Otras teorías, igualmente pintorescas, alimentan el imaginario. Algunos sostienen que el término proviene del quechua upa, referido a personas con dificultades auditivas o cognitivas; otros, que surgió en las gradas del estadio Guillermo Plazas Alcid con el grito “¡O juega… o pita!”; y hay quienes lo vinculan con la red de correos y espías conocida como OPA en tiempos de Bolívar. Todas son versiones sin respaldo académico, pero con valor simbólico: expresan la riqueza del relato popular, esa otra forma de verdad que se transmite entre generaciones.
Lo que sí es cierto es que ser opita va más allá del nombre. Es ser parte de una región que honra sus raíces: desde las estatuas sagradas de San Agustín hasta las tradiciones del San Pedro; desde las deliciosas achiras que saben a infancia hasta el baile del Sanjuanero que se lleva en el alma. El opita es trabajador, honesto, sencillo, orgulloso de lo suyo. Y aunque a veces se diga que hay en él una pizca de ingenuidad, esa misma candidez es reflejo de su corazón transparente.

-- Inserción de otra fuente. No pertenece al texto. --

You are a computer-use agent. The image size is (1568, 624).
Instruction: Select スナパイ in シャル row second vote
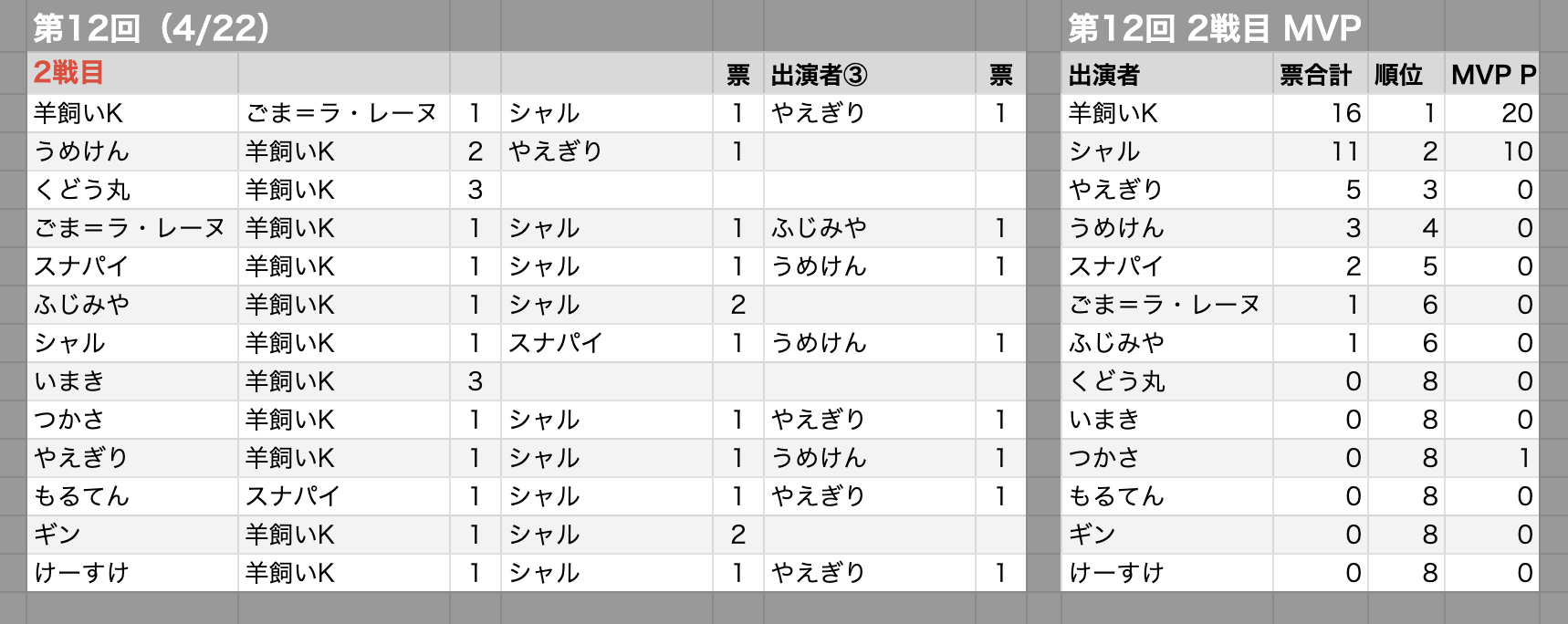[607, 343]
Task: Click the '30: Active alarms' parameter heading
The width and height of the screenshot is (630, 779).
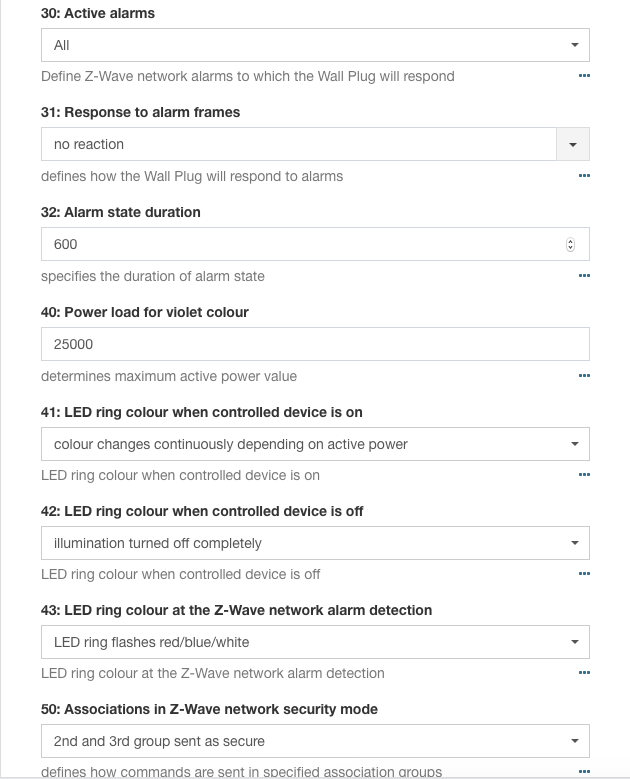Action: tap(98, 14)
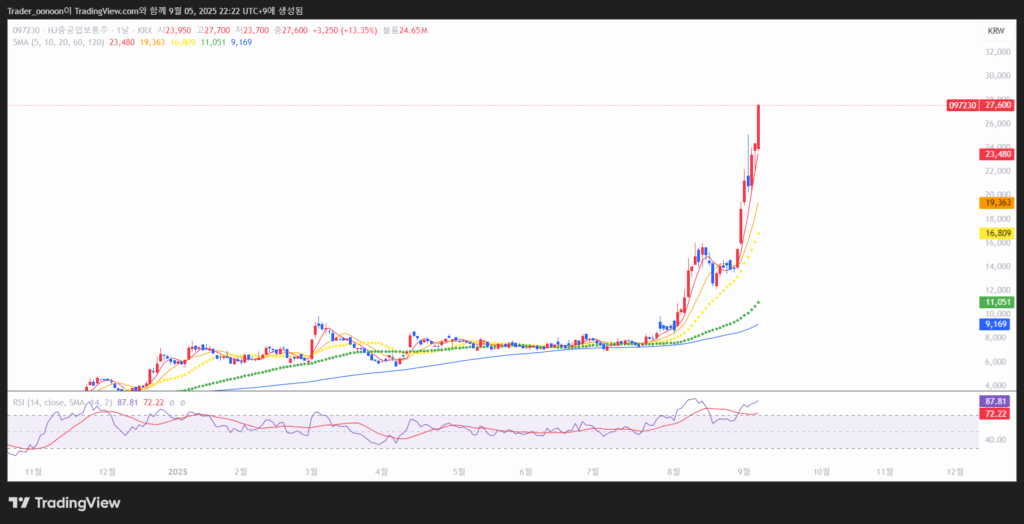1024x524 pixels.
Task: Click the blue 9,169 SMA price label
Action: coord(998,324)
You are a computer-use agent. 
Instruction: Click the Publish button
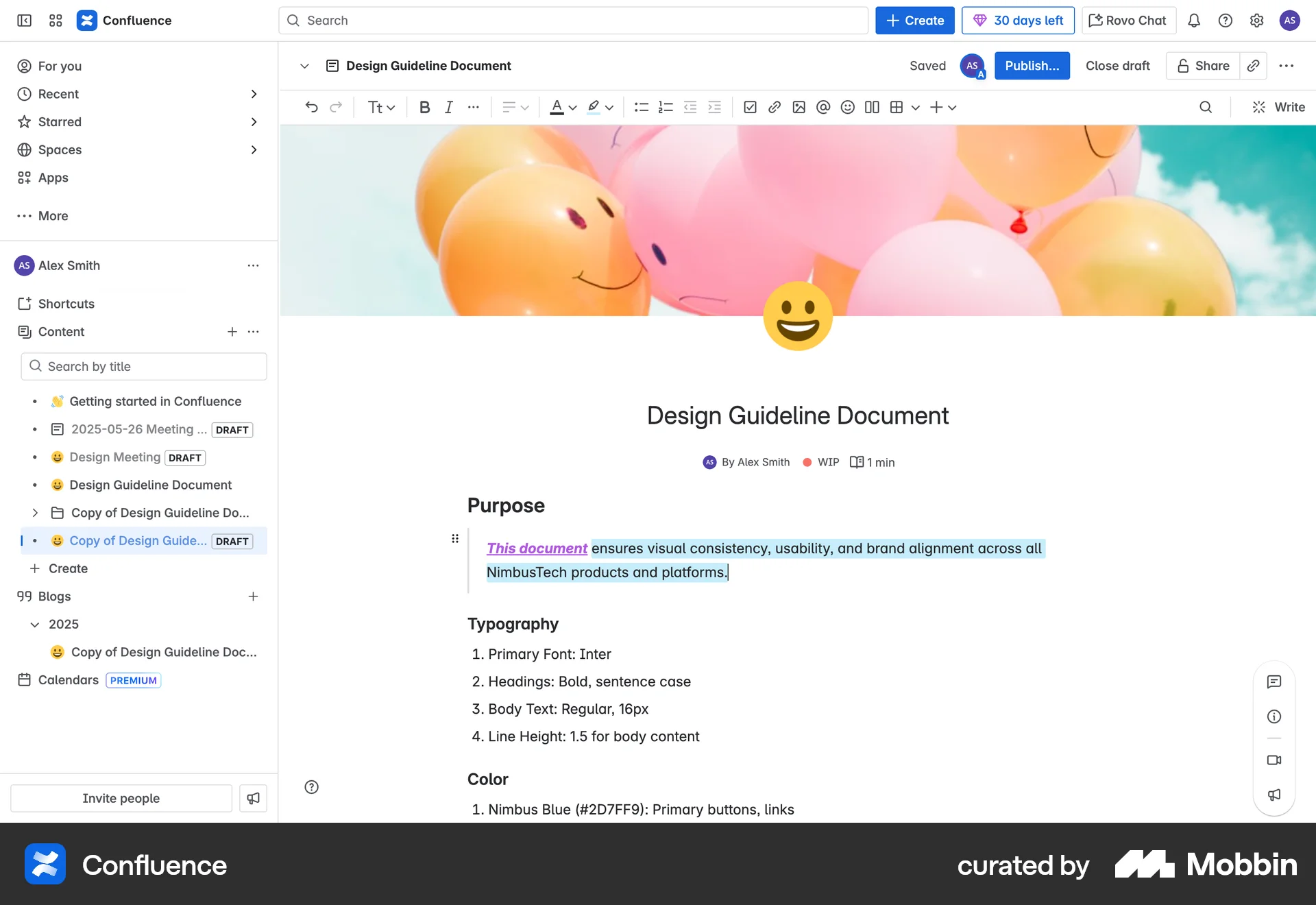(1032, 65)
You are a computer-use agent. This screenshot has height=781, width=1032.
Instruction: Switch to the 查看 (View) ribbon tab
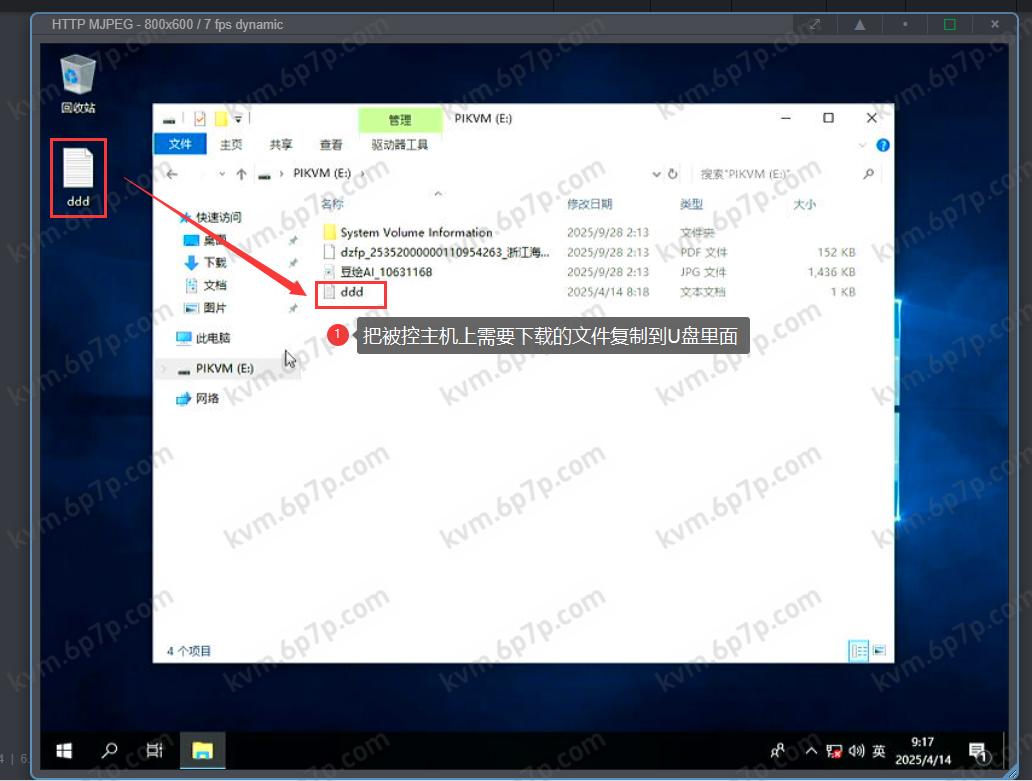pos(331,145)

En 1905, cuando el Huila se convirtió oficialmente en departamento, su gente ya llevaba siglos tejiendo identidad en medio de caminos polvorientos y guitarras que cantaban la vida. La ley solo formalizó lo que ya existía: una tierra viva, llena de voces y de memoria.
Ser opita es, al final, un acto de pertenencia. Una forma de estar en el mundo con los pies en la tierra y la mirada noble. Una palabra sencilla que, como el mismo Huila, no necesita adornos para brillar.